Un momento después estaba de pie. Se puso a tantear un pedazo de madera y reanudó, apresuradamente, su tarea; su agilidad revelaba una sobreexcitación poco común. Con una vigilancia tensa, inquieta, seguía con los ojos su trabajo que, bajo los rápidos tallados se definía, tomaba forma. Ahora sentía una fuerza divina conduciéndolo a la Victoria; sus benditas plegarias le habían dado una dulce y misteriosa esperanza. Esta vez, tenía la certeza, era tan diferente de lo que había hecho antes cincuenta y cien mil veces. Era algo enteramente nuevo, puro, nunca experimentado, y que debía lograrse: no todas en una, sino la sola, la única, la que ignora todas las demás. Una gran alegría colmaba su corazón y sus dedos temblaban de gozo más aun que de agotamiento.
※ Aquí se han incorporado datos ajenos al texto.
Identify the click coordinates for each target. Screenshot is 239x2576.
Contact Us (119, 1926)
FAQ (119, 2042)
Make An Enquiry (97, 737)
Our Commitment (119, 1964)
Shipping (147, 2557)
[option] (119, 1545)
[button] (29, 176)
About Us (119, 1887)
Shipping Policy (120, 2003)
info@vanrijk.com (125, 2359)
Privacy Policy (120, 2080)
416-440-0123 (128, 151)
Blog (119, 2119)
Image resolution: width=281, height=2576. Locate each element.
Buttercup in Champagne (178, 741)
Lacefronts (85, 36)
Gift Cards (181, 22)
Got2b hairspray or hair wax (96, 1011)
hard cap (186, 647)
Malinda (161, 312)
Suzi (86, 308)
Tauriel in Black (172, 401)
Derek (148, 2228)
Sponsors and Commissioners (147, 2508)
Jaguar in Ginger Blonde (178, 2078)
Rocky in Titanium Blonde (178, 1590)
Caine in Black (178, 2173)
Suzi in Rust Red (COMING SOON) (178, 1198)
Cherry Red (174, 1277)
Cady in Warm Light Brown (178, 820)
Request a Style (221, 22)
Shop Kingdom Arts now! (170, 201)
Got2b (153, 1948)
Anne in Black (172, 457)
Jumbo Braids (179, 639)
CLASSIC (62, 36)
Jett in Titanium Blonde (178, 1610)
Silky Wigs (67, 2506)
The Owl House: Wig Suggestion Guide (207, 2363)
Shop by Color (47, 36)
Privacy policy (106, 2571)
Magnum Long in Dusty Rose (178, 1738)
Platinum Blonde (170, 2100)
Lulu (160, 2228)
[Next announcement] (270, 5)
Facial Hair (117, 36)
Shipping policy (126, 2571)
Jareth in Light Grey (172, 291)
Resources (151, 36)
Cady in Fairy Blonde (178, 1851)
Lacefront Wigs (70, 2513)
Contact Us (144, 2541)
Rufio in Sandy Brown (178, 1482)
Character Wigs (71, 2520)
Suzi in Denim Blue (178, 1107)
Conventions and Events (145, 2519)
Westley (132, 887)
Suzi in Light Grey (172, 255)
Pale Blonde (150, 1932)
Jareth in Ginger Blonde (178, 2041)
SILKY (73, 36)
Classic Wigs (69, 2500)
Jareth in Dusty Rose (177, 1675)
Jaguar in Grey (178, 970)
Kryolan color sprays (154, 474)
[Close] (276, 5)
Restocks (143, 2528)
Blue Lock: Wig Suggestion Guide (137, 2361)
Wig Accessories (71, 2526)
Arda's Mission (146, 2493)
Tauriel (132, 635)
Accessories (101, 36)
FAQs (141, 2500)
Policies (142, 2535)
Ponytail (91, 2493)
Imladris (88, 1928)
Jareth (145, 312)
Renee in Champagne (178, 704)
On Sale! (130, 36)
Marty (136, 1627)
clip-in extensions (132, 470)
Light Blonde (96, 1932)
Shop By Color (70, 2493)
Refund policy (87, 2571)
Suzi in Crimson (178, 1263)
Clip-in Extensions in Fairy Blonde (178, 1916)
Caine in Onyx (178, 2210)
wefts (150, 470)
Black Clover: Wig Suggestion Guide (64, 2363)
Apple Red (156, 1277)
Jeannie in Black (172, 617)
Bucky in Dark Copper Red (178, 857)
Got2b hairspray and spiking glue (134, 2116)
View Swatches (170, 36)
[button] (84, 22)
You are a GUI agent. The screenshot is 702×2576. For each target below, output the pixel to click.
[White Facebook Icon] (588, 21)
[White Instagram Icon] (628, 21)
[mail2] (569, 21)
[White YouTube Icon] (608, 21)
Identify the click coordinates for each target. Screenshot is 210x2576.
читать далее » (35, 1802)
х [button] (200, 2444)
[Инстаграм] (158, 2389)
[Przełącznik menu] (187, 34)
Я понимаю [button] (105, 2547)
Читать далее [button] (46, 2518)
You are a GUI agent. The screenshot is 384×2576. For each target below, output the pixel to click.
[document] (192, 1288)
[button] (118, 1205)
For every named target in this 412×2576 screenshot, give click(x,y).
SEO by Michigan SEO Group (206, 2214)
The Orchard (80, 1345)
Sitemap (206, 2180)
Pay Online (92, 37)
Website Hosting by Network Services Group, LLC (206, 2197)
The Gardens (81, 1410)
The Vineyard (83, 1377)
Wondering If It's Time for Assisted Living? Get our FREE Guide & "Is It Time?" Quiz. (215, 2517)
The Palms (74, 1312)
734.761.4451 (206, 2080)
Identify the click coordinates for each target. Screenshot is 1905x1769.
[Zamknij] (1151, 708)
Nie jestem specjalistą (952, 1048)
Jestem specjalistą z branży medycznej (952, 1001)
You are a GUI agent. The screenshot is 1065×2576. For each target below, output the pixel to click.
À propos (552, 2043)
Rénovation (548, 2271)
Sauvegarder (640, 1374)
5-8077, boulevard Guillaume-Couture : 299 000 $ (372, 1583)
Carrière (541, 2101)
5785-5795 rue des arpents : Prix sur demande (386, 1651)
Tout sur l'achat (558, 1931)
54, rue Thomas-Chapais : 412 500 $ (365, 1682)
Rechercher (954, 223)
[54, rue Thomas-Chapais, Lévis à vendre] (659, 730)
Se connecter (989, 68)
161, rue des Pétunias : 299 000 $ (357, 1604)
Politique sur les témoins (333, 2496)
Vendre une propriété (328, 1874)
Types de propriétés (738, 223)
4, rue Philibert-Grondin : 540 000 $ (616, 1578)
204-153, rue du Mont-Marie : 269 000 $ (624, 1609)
Algunas horas más tarde -que transcurrieron en un instante-. él se detuvo, depositó su obra en la ventana, y se puso a contemplar con una sonrisa pensativa los rasgos delicados, levemente velados, que se desprendían de la fragante madera. Era un rostro tierno, sufriente, el rostro de una mujer que se va y que no se reconoce más, porque se hallaba demasiado lejos ya o nuestros ojos están hinchados de lágrimas. Y sin saber cómo, Werner se acordó de su pobre madre enferma, que apenas había conocido; tan pronto ella debió juntar las manos en la tumba ... Con gesto mecánico, púsose nuevamente a esculpir, pero su alma, arrastrada por la silenciosa emoción, regresó al despuntar pálido aún del amor materno, que había estado a punto de olvidar.

La impresión de que acababan de abrir la puerta lo arrancó a su ensueño y lo sobrecogió de miedo. Se sobresaltó y, con los ojos velados, lejanos, examinó rápidamente la habitación; en todos los rincones el crepúsculo tramaba sus lazos. Está solo. Retornó su trabajo, pero sentía a su lado a alguien que esculpía con él. Se inclinó sobre la estatua para protegerla. Sin embargo, el extraño pudo alcanzar la obra, asestó sobre los rasgos afinados por el dolor convulsivos golpes y logró dar a la expresión algo de firme y terreno que recordaba a Ana María. Werner estaba helado de espanto. Sentía llegado el momento de la lucha suprema. Su herramienta centelleaba en su febril prisa, perseguida, y pasaba como el relámpago en las cinceladuras, haciendo saltar astillas. Quería superar al extraño, pero el otro. con un aire burlesco, destruía talla por talla con una calma brutal, inexorable, la menor traza de su jadeante adversario.

Al fin le pareció que su propio arrebato desenfrenado se había puesto al servicio del enemigo.

La cólera de la impotencia se apoderó de Werner. Su mano derecha, temblorosa, asestaba sobre la madera golpes más y más violentos y sin objeto. Sus ojos no la seguían ya. Con la mirada fija en el rojo rostro del crepúsculo, rugía: ¡Tú o yo!.

Esa mano, sin embargo, como desprendida del cuerpo, continuaba su tarea, y, el tajante cincel, que había cesado de trabajar la resistente madera, tallaba ahora en sus manos ensangrentadas.